Well, I’ve always thought that the occasional need to get haughty about anonymous sources on the part of news executives and the loftier editors is silly. You can’t work without quotes from people who refuse to come out of the closet as sources. I know this from working as a feature writer and gossip columnist (yeah, I know that’s not the same as being a White House correspondent). Somebody can have information essential to a story and not want to risk the livelihood of his family to impart it to the public.
My feeling has always been that if the reporter has a credible record, readers can make up their minds as to whether to trust the report. But that was before Rathergate, Blairgate, Easongate, and other wee episodes indicating that, as a general rule, members of the MSM are not to be trusted.
Shafer deal particularly with the anonymice who infested the president’s recent trip to Europe. It seems that the posh papers are still making extensive use of anonymice:
‘I figured a Nexis dump would trap a few of the contemptible rodents, and I was right,’ Shafer wrote. ‘The worst offender over this interval was the Los Angles Times, followed by the New York Times, the Washington Post (owned by the company that owns Slate), the Chicago Tribune, and the Boston Globe. The good news is that I found no infested clips in USA Today, which is more vigilant than most papers in eradicating anonymice, and none in the Wall Street Journal via its subscription site.
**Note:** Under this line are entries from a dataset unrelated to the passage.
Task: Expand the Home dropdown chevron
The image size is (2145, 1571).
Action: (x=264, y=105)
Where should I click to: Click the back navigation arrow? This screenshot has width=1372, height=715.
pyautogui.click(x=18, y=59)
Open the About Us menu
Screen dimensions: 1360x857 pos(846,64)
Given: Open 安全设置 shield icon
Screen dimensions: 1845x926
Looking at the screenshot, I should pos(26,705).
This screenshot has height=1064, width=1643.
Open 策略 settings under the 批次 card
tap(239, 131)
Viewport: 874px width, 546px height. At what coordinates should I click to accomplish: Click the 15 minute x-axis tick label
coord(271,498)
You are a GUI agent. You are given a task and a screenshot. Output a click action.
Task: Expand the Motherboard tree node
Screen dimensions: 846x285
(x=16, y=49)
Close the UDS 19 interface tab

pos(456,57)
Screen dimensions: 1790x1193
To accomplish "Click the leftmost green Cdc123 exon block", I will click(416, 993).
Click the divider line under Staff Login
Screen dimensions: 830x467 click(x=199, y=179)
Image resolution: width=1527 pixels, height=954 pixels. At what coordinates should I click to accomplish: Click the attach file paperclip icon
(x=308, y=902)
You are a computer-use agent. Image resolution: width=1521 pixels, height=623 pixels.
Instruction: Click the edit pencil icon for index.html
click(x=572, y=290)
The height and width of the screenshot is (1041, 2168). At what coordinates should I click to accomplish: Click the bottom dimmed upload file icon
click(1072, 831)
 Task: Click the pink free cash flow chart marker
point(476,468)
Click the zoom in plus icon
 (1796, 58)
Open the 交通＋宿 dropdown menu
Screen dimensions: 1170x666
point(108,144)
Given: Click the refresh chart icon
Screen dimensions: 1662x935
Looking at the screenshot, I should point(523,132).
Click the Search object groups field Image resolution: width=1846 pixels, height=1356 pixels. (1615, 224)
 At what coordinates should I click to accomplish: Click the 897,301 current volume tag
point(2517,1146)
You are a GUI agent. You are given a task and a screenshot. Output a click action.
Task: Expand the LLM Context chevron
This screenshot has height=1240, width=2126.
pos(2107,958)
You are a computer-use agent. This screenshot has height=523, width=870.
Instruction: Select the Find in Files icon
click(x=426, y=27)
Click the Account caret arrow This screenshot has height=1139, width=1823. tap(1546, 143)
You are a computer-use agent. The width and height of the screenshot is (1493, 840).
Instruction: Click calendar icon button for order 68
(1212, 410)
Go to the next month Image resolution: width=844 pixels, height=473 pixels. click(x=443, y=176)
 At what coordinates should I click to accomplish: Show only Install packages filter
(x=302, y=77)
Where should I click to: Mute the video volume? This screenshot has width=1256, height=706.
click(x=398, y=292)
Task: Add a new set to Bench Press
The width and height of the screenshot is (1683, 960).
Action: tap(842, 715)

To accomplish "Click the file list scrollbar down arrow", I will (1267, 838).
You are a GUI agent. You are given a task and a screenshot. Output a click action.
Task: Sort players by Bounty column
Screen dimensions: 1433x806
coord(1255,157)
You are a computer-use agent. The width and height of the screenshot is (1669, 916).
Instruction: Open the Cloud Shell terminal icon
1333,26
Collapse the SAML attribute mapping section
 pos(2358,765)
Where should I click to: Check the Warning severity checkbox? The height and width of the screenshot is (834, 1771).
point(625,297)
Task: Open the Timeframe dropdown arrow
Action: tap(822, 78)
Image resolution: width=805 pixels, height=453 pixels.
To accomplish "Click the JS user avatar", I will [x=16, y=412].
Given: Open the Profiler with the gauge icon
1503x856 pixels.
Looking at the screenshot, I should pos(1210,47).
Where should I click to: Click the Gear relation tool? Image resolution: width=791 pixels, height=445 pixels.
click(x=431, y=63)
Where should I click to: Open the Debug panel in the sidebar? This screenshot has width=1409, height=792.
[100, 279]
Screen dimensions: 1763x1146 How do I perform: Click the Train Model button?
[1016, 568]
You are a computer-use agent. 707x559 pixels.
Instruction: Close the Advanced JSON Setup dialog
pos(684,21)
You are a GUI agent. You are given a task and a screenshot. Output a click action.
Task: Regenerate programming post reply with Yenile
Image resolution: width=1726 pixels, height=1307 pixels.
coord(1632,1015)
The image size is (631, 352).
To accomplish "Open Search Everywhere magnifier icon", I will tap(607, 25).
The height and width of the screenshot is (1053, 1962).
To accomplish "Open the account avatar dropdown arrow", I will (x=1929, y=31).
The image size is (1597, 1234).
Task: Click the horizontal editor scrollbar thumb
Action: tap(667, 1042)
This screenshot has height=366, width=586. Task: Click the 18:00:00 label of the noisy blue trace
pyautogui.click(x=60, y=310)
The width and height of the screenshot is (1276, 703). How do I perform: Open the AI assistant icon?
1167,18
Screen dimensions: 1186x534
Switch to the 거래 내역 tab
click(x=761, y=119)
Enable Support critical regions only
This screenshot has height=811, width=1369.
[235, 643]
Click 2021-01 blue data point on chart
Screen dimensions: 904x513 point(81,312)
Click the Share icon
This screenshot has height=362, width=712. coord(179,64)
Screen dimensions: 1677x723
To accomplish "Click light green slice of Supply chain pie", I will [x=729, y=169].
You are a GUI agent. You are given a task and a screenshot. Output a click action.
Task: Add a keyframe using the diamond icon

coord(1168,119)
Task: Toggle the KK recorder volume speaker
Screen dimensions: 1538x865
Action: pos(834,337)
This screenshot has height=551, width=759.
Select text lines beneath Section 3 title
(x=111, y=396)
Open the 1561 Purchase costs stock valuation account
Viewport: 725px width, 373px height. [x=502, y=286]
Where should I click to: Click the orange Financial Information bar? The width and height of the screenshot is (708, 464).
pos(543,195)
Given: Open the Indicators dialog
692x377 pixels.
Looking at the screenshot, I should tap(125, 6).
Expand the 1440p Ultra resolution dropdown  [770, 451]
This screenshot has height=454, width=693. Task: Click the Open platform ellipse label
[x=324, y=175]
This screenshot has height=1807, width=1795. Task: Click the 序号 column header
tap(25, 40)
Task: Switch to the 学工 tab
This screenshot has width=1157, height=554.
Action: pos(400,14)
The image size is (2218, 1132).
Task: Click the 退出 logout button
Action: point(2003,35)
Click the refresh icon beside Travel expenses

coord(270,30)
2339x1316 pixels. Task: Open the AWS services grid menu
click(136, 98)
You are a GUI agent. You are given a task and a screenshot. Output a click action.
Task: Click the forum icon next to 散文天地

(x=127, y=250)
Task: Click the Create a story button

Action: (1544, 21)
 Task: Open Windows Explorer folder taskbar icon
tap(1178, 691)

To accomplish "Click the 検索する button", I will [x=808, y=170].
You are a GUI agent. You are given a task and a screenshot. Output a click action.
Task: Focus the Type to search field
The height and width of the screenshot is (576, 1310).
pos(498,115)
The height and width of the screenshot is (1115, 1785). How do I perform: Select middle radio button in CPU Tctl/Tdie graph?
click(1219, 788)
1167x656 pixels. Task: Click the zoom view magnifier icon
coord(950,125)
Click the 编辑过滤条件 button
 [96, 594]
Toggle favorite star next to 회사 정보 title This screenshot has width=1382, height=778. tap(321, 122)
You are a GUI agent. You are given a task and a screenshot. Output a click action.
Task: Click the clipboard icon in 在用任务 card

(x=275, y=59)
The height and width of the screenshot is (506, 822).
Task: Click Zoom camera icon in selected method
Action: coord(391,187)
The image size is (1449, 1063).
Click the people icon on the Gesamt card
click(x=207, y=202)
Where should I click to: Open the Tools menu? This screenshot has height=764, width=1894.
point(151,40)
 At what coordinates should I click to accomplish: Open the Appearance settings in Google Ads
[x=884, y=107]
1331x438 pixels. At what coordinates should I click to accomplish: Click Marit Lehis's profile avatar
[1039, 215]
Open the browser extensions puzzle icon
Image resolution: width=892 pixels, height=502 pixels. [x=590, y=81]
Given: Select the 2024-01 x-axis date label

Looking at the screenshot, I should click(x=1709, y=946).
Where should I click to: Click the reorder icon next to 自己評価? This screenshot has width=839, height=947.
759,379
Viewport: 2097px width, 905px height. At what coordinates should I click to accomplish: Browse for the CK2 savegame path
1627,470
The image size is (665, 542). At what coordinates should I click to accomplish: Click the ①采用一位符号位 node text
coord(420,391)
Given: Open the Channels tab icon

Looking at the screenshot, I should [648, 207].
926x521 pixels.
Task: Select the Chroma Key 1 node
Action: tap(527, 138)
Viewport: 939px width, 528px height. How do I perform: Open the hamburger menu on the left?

‘As you scan these excerpts, ask yourself: How newsworthy are the anonymous comments? My quick reading? Not very. Then why do newspapers fill themselves with the vapid mouthings of ‘senior administration officials’ every time the president or the secretary of state goes on tour?’
Read Shafer’s examples. I have to be charitable and say that, based on his cullings, relying on anonymice appears to be more a matter of laziness than bias’in these cases, at least.